Przywódcy unijni mają w czwartek na szczycie w Brukseli wezwać do utworzenia systemu sankcji, którymi mieliby być obejmowani odpowiedzialni za cyberataki. Według źródeł dyplomatycznych ruchowi takiemu niechętny był Rzym.

Uzgodnienie, które ma zapaść na szczycie szefów państw i rządów, nie będzie jeszcze decyzją, lecz politycznym sygnałem, który pojawi się dwa tygodnie po ujawnieniu rosyjskich prób cyberataków wymierzonych m.in. w Organizację ds. Zakazu Broni Chemicznej (OPCW).

Jak wynika z informacji podanych przez holenderski rząd (OPCW ma siedzibę w Hadze), za wrogą operację był odpowiedzialny rosyjski wywiad wojskowy znany jako GRU. Została ona przerwana przez holenderskie służby specjalne we współpracy z Wielką Brytanią.

W środę unijni dyplomaci powiedzieli niewielkiej grupie dziennikarzy, że przedstawiciele prawie wszystkich państw opowiadali się w trakcie prac za ustanowieniem nowego systemu sankcyjnego. Wątpliwości sygnalizowali jednak Włosi, przekonując, że kwestia ta powinna pozostać w kompetencjach narodowych.

Wskazywali ponadto, że niezwykle trudno przypisać jest odpowiedzialność za cyberataki, która miałaby się przełożyć na wpisanie konkretnej osoby lub podmiotu na listę sankcyjną.

Dyplomaci z państw, które mają znacznie ostrzejsze stanowisko wobec poczynań Moskwy, uważają jednak, że te argumenty to wymówka. "To zasłona dymna" - przekonuje dyplomata jednego z krajów Europy Środkowo-Wschodniej zwracając uwagę na prorosyjskie nastawienie władz w Rzymie.

Włosi są jednym z krajów, który bardzo często zgłaszał zastrzeżenia podczas podejmowania decyzji, dotyczących przedłużenia sankcji wobec Rosji; stawiali się w roli swoistego adwokata Kremla na forum UE.
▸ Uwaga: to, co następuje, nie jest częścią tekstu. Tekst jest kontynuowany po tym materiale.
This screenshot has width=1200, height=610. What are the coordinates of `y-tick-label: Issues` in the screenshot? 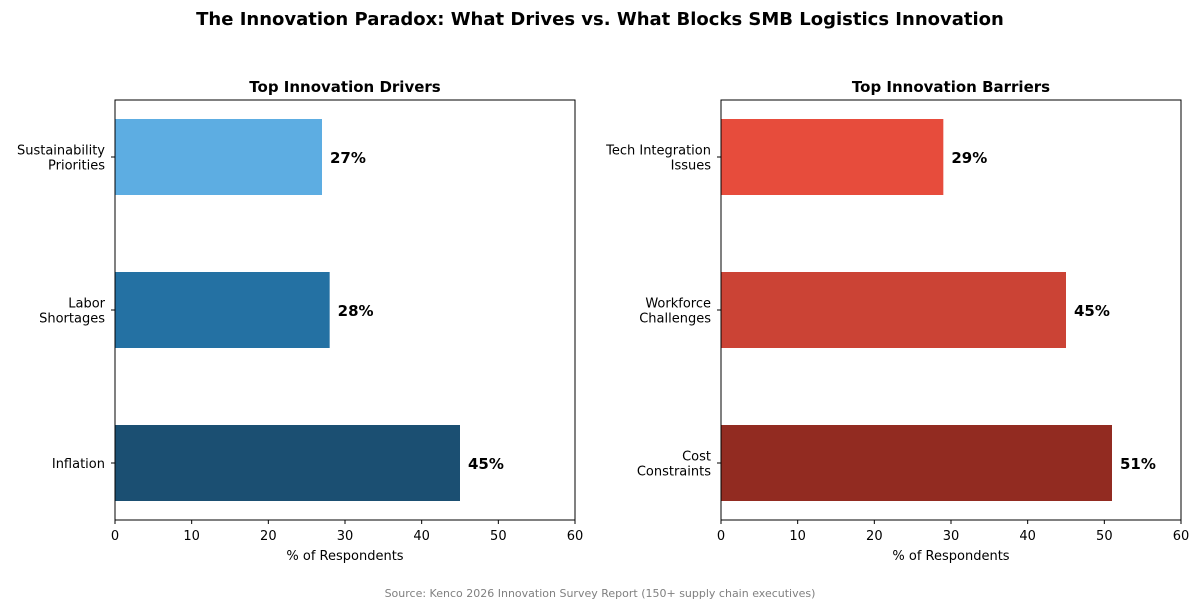 It's located at (692, 166).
Dyplomaci nie spodziewają się, by Rzym blokował decyzje, ale ma się domagać przychylnych sygnałów ze strony Komisji Europejskiej w sprawie możliwości finansowania rosyjskich małych i średnich przedsiębiorstw za pomocą nowych instrumentów przez Europejski Banki Inwestycyjny i Europejski Bank Odbudowy i Rozwoju.
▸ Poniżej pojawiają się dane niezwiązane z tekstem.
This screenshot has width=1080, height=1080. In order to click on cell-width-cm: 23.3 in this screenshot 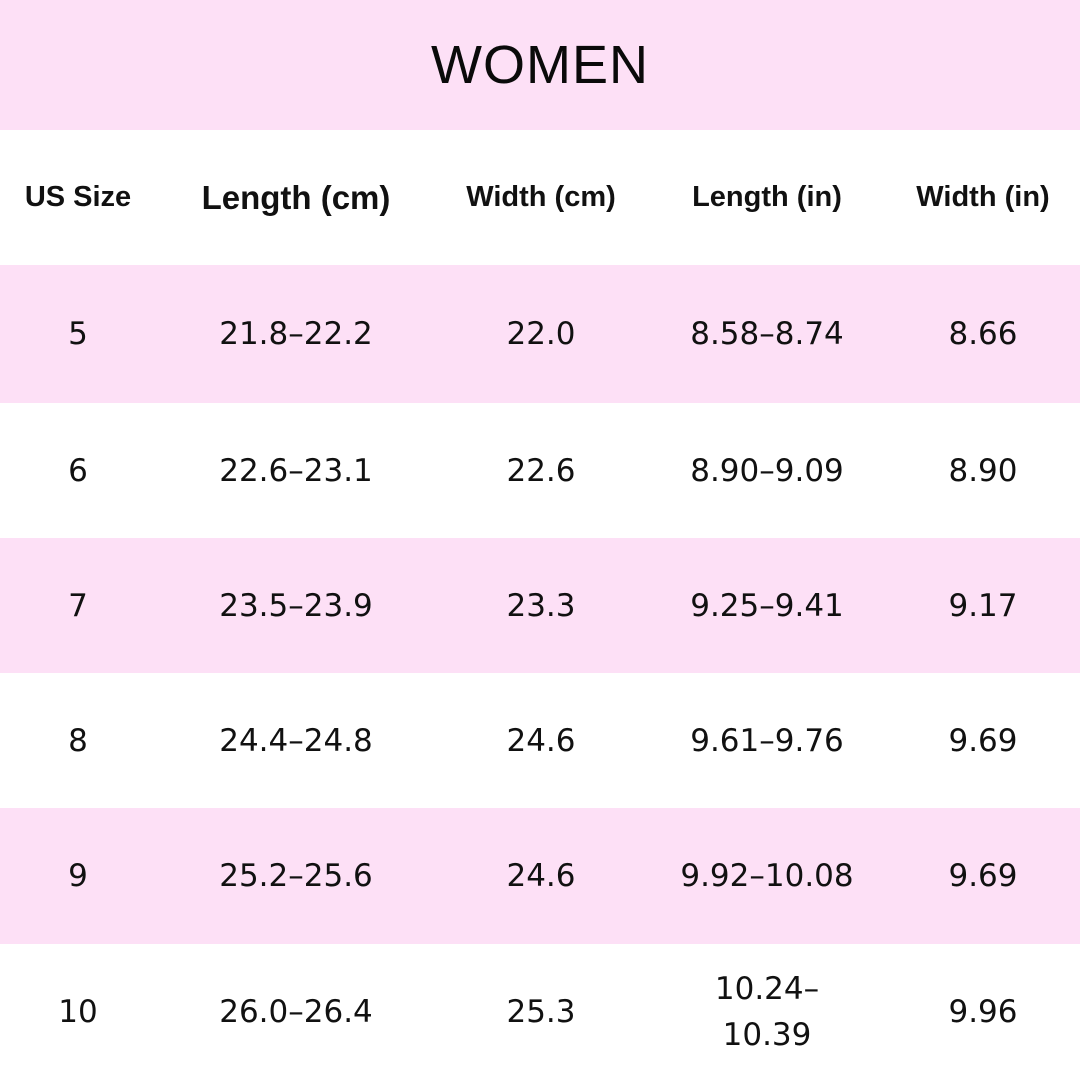, I will do `click(541, 606)`.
Nowy system sankcyjny dla odpowiedzialnych za cyberataki ma być uzgodniony przez Radę UE jeszcze w tym roku. Ministrowie spraw zagranicznych państw członkowskich w tym tygodniu podjęli decyzję o utworzeniu ram prawnych w sprawie obejmowania sankcjami odpowiedzialnych za ataki chemiczne. Ten ruch również był odpowiedzią na działania Rosji, w tym próbę zabójstwa byłego podwójnego agenta Siergieja Skripala w Wielkiej Brytanii.

Cyberataki stały się jednym z narzędzi wykorzystywanych w tzw. wojnie hybrydowej. Dotykają one wielu państw, a także instytucji europejskich. Na początku października niemiecki rząd podał, że za serią takich ataków, m.in. na parlament i rządową sieć komputerową, przypisywanych grupie hakerskiej APT28, niemal na pewno stoi rosyjski wywiad wojskowy. W Niemczech hakerzy zyskali tak duży dostęp do danych, że wymienić trzeba było cały system komputerowy tamtejszego parlamentu. Rosyjscy agenci wywiadu wojskowego są też oskarżani przez USA o ataki hakerskie na Światową Agencję Antydopingową (WADA).